Any tips on economical scanning - i.e., scanning (with associated EN OCR benefit) but minimizing the associated EN file size bloat?

Link to comment

I currently have ~500 notes and the .exb file size is ~115mb.

I've used the document camera for the occasional document scan. I'm contemplating pushing a bit more into going paperless and using a scanner to get a lot more paperwork into EN.

The one thing holding me back are the potential issues associated with database size - program responsiveness, slow syncing, etc.

For those who do a lot of scanning of documents, do you find it bloats the exb file and does that cause you any issues?

Any tips on economical scanning - i.e., scanning (with associated EN OCR benefit) but minimizing the associated EN file size bloat?

I do know after a certain point, Evernote becomes less and less responsive. IDK where that point is. I also don't know if it's number of notes or database size, but I'd guess it's a combination of both. FWIW, here's my current setup. My working/duet account currently has ~3,000 notes & functions well on my Windows desktop, iPad 2 & iPhome 4.

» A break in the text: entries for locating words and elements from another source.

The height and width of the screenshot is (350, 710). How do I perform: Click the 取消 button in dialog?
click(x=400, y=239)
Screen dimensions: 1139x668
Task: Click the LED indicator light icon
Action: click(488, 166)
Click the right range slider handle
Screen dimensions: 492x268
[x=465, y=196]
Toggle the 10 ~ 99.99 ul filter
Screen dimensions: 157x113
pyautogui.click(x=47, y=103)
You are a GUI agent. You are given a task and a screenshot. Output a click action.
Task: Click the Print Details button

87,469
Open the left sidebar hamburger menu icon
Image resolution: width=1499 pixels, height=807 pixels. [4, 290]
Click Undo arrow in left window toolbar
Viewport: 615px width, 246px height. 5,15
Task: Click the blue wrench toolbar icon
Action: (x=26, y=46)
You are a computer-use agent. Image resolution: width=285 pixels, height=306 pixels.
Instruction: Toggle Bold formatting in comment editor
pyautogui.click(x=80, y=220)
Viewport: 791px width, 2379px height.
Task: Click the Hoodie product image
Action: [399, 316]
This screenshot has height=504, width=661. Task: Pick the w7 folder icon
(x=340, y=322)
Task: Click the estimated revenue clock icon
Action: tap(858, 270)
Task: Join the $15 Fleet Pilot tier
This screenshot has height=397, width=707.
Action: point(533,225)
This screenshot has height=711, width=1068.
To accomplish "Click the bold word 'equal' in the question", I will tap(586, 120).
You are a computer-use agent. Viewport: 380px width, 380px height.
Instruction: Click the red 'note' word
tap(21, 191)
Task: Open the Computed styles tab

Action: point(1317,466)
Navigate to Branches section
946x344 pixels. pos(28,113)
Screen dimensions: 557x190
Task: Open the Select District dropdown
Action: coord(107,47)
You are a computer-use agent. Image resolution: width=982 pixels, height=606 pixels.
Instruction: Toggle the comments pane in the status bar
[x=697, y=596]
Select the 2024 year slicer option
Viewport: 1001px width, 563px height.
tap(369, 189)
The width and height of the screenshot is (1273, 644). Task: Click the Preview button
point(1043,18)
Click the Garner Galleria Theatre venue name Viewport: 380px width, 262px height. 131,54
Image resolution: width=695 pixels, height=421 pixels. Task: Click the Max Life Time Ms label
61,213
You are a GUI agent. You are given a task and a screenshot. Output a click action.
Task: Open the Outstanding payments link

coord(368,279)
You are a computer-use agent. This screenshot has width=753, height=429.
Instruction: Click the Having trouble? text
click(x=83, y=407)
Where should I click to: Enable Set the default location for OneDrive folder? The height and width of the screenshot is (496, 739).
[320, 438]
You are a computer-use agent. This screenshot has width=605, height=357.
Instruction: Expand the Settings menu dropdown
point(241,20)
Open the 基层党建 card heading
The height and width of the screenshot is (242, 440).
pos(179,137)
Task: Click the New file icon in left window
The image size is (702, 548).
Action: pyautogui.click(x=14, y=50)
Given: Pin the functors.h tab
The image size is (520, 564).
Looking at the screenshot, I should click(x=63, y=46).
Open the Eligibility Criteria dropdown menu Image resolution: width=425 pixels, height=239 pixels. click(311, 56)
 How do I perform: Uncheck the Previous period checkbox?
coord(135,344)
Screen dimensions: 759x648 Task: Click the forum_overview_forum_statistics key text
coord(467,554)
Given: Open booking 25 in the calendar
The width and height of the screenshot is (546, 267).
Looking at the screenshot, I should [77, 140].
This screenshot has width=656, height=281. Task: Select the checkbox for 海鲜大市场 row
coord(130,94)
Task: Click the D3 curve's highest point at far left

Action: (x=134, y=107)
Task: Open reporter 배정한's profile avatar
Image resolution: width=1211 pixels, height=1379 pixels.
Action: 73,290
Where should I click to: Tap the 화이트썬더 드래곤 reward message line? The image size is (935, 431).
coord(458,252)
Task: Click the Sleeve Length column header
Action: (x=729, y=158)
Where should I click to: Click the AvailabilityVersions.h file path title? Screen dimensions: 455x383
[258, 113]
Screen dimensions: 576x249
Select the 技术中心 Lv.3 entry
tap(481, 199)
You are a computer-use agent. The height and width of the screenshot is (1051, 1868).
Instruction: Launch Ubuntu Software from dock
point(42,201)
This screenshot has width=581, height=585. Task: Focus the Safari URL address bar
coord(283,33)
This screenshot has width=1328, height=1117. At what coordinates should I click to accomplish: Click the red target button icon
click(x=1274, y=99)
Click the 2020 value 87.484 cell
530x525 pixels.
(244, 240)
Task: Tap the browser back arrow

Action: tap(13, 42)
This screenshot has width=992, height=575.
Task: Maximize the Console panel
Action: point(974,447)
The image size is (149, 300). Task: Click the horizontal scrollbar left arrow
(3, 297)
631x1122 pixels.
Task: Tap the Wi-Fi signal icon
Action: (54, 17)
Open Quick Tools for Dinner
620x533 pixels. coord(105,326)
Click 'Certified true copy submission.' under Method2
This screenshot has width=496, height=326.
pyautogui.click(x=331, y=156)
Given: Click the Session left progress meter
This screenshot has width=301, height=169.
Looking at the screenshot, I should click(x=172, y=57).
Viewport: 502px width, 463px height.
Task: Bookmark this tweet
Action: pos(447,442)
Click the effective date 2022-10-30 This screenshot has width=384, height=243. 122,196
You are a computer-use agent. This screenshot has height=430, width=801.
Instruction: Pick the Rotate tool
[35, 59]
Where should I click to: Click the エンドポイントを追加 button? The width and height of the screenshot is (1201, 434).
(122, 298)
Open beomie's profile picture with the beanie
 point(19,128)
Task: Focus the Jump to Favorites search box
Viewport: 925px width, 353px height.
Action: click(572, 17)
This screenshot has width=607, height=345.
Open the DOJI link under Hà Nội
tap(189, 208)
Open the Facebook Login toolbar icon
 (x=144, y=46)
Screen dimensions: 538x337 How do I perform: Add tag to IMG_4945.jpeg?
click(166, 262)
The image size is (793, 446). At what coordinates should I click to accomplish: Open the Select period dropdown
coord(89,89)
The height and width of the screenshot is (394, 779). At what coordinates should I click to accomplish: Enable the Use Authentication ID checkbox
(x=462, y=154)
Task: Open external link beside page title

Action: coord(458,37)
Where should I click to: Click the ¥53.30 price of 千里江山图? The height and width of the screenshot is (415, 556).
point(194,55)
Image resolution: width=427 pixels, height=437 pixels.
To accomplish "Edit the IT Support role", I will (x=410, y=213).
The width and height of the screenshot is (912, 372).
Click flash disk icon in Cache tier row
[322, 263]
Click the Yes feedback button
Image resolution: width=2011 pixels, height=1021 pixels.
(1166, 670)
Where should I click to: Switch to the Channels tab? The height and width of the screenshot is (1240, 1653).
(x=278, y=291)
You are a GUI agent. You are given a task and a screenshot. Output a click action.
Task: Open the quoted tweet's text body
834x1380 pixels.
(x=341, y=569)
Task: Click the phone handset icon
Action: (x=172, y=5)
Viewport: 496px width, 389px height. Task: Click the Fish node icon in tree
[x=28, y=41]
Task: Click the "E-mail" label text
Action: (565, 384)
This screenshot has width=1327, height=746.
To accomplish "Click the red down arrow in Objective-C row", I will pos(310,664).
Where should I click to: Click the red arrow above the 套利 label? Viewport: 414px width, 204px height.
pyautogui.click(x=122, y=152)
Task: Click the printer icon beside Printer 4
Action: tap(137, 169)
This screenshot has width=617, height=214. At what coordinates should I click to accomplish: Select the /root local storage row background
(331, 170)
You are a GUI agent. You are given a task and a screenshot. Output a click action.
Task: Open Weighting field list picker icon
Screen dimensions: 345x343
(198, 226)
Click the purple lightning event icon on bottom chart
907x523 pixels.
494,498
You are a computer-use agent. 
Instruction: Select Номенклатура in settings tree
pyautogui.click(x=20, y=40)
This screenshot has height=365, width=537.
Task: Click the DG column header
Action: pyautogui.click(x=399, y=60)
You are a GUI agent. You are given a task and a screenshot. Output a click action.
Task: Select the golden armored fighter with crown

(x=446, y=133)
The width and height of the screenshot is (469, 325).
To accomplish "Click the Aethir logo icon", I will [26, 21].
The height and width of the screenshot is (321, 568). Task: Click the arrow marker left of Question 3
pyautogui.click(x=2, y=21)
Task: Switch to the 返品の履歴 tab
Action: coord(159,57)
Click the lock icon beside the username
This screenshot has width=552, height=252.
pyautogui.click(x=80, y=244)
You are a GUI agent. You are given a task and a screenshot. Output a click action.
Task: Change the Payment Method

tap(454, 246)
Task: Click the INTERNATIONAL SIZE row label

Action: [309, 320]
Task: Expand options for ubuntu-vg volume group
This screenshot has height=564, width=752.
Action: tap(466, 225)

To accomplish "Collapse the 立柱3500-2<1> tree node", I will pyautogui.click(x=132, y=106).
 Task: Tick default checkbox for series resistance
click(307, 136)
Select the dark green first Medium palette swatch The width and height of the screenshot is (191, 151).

http://discussion.evernote.com/topic/53078-free-account-in-addition-to-premium-account/

Grumpymonkey has researched this issue more than I have, so he may be able to provide more information.

Link to comment
  • Level 5

I hit the "wall" when I upgraded from version 4.7 to 5.0 on my Evernote Windows client in December. I was approaching 30,000 notes (6GB exb file). Many scalability issues arose - speed, crashing, not responding. So I bought a second premium Evernote account and started transferring older notes, but ran into a nasty unsolvable problem with my tags (hierarchical parent / child format) changing their name and promoted to the parent level. I am now moving my important notes (mainly scanned PDF documents) over to OneDrive.

Link to comment
  • Level 5*

17,000 notes and 12GB exb size and no major issues here - things do run faster when you have a limited number of notes,  but once it becomes a problem there's housecleaning you can do to keep things within bounds.  Free accounts are (sorry) freely available so you can always hive off some notes into archive or library storage if you need to,  and I'm a bit of a PC efficiency geek so my hard drive gets housecleaning every so often to remove bloat and other irrelevancies which may help.

 

I scan to folder and OCR my own files with Adobe 9.0 and have found settings which seem to do wonders for file size. I believe it's to do with the fact that the scans are essentially pictures,  but once OCR'd the 300dpi pics are replaced wherever possible by ASCII characters,  which occupy much less space.  A 6MB PDF scan will typically wind up at 1MB or below after OCR.

 

Personally I follow the paper-hating theory that if it folds,  stick it in the scanner;  if its too big or too stiff,  take a picture.  And if you possibly can after that,  bin the original.  I've converted a one-room research and reference library into a portable hard drive (hence the 17k notes) and I'm currently fighting off these bits of paper that 1) are too obscure or complicated to just dump or 2) people out there keep on sending me,  darnit!

 

Best advice about scanning / referencing / OCR etc is (to misquote the great GTD Guru,  Yoda)  "There is no try,  there is no plan.  Start doing!"

 

-You're probably going to find a few 'better' ways to file your stuff once you've done the first 100 scans.  Take a deep breath and rename / retag / renoteboook them as required.  You might have to do that a couple of times.  But you'll quickly get a rhythm going that works.  Then you'll begin to see that mythical 'empty desk space' that we all dream about...

Link to comment
  • Level 5*

The one thing holding me back are the potential issues associated with database size - program responsiveness, slow syncing, etc.

 

This is clearly a problem that Evernote MUST solve if they really expect to be the "100 Year Company" that they claim to be. 

 

Evernote markets their product as your "external brain" to store all your stuff for life in.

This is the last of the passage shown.